About
The TCP Wrappers Webmin module uses a simple access control language that is based on client (host name/address, user name), and server (process name, host name/address) patterns.
An extended version of the access control language is described in the hosts_options(5)
document. The extensions are turned on at program build time by building with -DPROCESS_OPTIONS
.
Access Control Files
The access control software consults two files. The search stops at the first match:
- Access will be granted when a (daemon, client) pair matches an entry in the
/etc/hosts.allow
file. - Otherwise, access will be denied when a (daemon, client) pair matches an entry in the
/etc/hosts.deny
file. - Otherwise, access will be granted.

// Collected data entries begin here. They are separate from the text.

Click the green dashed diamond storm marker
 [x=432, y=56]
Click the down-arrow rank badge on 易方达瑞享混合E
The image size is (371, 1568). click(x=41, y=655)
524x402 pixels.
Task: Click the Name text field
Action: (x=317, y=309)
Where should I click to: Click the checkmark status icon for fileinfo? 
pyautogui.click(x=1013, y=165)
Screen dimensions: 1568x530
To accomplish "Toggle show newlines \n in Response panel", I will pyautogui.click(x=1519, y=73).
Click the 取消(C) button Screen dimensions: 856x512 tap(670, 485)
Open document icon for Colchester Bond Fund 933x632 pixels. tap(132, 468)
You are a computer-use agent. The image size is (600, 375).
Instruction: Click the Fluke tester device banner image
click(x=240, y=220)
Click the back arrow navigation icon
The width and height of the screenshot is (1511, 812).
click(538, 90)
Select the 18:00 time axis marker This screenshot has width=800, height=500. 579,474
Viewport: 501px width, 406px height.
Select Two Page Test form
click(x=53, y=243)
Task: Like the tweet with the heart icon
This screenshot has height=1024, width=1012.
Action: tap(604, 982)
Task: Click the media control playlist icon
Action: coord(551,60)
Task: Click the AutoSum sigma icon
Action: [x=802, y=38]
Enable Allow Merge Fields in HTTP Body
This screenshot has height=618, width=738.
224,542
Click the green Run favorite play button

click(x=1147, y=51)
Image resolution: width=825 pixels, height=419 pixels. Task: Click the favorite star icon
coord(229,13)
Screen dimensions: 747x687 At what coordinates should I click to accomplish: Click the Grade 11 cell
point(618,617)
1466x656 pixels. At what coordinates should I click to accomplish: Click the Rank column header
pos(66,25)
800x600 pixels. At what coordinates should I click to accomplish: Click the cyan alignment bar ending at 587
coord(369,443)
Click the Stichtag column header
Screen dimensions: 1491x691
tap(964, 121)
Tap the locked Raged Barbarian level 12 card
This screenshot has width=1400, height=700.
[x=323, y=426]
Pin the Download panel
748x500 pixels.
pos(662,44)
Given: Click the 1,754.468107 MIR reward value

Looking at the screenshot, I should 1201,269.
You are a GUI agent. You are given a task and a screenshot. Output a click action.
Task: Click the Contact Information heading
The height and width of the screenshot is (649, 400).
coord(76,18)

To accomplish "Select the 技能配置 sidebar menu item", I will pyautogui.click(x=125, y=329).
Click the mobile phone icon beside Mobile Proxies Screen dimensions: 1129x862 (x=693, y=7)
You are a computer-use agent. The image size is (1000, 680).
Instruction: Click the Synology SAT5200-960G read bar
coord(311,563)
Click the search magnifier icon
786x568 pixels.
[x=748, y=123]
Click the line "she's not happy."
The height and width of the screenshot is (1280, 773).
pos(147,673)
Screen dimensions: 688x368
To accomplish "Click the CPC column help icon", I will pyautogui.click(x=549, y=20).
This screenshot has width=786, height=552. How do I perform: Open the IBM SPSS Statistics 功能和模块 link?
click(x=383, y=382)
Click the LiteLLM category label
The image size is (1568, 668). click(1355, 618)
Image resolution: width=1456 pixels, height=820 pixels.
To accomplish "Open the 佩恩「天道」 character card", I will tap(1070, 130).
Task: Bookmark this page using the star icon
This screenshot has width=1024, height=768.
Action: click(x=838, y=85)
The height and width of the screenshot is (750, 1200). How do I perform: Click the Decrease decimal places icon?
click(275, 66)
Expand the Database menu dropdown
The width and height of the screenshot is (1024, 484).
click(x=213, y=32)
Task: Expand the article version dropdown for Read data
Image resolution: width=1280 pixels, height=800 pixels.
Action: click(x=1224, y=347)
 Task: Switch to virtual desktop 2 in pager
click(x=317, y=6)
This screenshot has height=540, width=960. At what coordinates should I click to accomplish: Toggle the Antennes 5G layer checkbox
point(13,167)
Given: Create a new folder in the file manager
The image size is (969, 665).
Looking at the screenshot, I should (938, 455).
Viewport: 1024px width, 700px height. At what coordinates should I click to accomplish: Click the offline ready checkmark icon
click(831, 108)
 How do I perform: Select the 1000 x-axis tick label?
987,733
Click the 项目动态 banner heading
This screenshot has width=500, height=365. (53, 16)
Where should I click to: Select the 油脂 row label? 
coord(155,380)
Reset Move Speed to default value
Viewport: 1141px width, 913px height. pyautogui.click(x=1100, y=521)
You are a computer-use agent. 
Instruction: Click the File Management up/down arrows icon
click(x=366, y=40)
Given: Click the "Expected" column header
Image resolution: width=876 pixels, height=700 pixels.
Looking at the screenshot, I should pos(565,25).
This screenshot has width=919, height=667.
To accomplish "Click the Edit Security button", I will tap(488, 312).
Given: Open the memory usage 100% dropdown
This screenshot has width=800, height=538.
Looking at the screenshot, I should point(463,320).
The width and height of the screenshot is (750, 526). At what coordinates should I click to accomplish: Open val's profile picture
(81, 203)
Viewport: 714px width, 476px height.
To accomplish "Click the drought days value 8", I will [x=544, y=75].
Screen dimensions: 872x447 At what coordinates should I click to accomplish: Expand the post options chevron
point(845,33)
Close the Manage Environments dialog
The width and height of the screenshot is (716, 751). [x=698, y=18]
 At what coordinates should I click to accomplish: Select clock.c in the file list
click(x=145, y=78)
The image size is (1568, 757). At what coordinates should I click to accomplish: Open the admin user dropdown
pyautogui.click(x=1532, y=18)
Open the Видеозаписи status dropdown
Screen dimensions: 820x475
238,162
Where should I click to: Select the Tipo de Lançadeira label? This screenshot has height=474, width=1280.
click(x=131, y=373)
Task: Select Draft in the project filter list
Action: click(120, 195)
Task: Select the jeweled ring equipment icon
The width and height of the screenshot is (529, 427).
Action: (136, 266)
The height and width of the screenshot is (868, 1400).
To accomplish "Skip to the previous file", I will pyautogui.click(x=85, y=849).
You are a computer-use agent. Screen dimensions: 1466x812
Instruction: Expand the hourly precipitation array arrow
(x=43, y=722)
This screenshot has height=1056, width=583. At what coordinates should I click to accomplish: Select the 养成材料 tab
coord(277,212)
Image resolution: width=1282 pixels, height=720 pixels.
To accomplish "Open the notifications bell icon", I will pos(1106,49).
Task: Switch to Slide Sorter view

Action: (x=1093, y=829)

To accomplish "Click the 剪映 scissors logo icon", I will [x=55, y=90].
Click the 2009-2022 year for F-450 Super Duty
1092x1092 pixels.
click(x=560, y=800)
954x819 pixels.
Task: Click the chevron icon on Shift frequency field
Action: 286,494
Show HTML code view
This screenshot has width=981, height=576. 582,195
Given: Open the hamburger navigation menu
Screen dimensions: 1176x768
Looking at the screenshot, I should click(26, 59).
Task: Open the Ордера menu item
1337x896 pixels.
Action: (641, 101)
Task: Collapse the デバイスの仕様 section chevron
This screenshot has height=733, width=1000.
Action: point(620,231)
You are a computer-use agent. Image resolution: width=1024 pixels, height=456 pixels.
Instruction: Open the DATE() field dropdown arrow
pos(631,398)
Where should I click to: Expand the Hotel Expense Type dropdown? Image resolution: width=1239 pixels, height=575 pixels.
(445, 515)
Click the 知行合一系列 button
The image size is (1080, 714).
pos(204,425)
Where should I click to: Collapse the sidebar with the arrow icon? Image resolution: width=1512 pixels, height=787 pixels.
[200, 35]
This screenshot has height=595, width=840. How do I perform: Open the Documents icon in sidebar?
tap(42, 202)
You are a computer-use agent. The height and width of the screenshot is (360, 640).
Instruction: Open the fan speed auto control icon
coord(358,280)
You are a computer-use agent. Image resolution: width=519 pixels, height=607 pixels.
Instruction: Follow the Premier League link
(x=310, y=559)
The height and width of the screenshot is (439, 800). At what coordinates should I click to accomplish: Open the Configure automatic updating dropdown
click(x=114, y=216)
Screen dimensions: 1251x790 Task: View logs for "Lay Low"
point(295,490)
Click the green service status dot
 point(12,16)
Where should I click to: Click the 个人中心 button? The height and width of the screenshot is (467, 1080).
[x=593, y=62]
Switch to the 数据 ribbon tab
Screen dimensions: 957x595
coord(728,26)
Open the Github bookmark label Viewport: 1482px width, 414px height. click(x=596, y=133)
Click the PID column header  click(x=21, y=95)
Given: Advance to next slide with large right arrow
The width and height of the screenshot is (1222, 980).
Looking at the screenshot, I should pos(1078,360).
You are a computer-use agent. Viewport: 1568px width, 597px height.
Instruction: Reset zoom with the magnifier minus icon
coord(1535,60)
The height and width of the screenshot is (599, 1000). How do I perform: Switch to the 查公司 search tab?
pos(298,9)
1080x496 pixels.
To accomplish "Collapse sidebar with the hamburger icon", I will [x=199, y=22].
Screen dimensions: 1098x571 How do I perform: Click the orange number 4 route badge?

A non-existing access control file is treated as if it were an empty file. Thus, access control can be turned off by providing no access control files.
Manual Setup
Here’s a simple example of how TCP Wrappers might be configured:
In /etc/hosts.allow
:
sshd : 192.168.1.
This would allow any IP address in the 192.168.1.x
range to access the SSH daemon.
In /etc/hosts.deny
:
sshd : ALL
This would deny all other IP addresses from accessing the SSH daemon.
Limitations
Limitation to inetd Services: Originally, TCP Wrappers was tied closely to services launched by
inetd
, but over time, many services began to incorporate native support for TCP Wrappers.Firewalls & Advanced Security Solutions: As network environments and threats evolved, more sophisticated solutions, like iptables and firewalld in Linux, emerged. These tools, combined with advanced security systems and SELinux, often made TCP Wrappers redundant in many scenarios.
Deprecation: In some modern Linux distributions, TCP Wrappers has been deprecated in favor of more advanced security solutions.
While TCP Wrappers might not be as commonly used as it once was, understanding its history and functionality provides insight into the evolution of network security on Unix-like systems.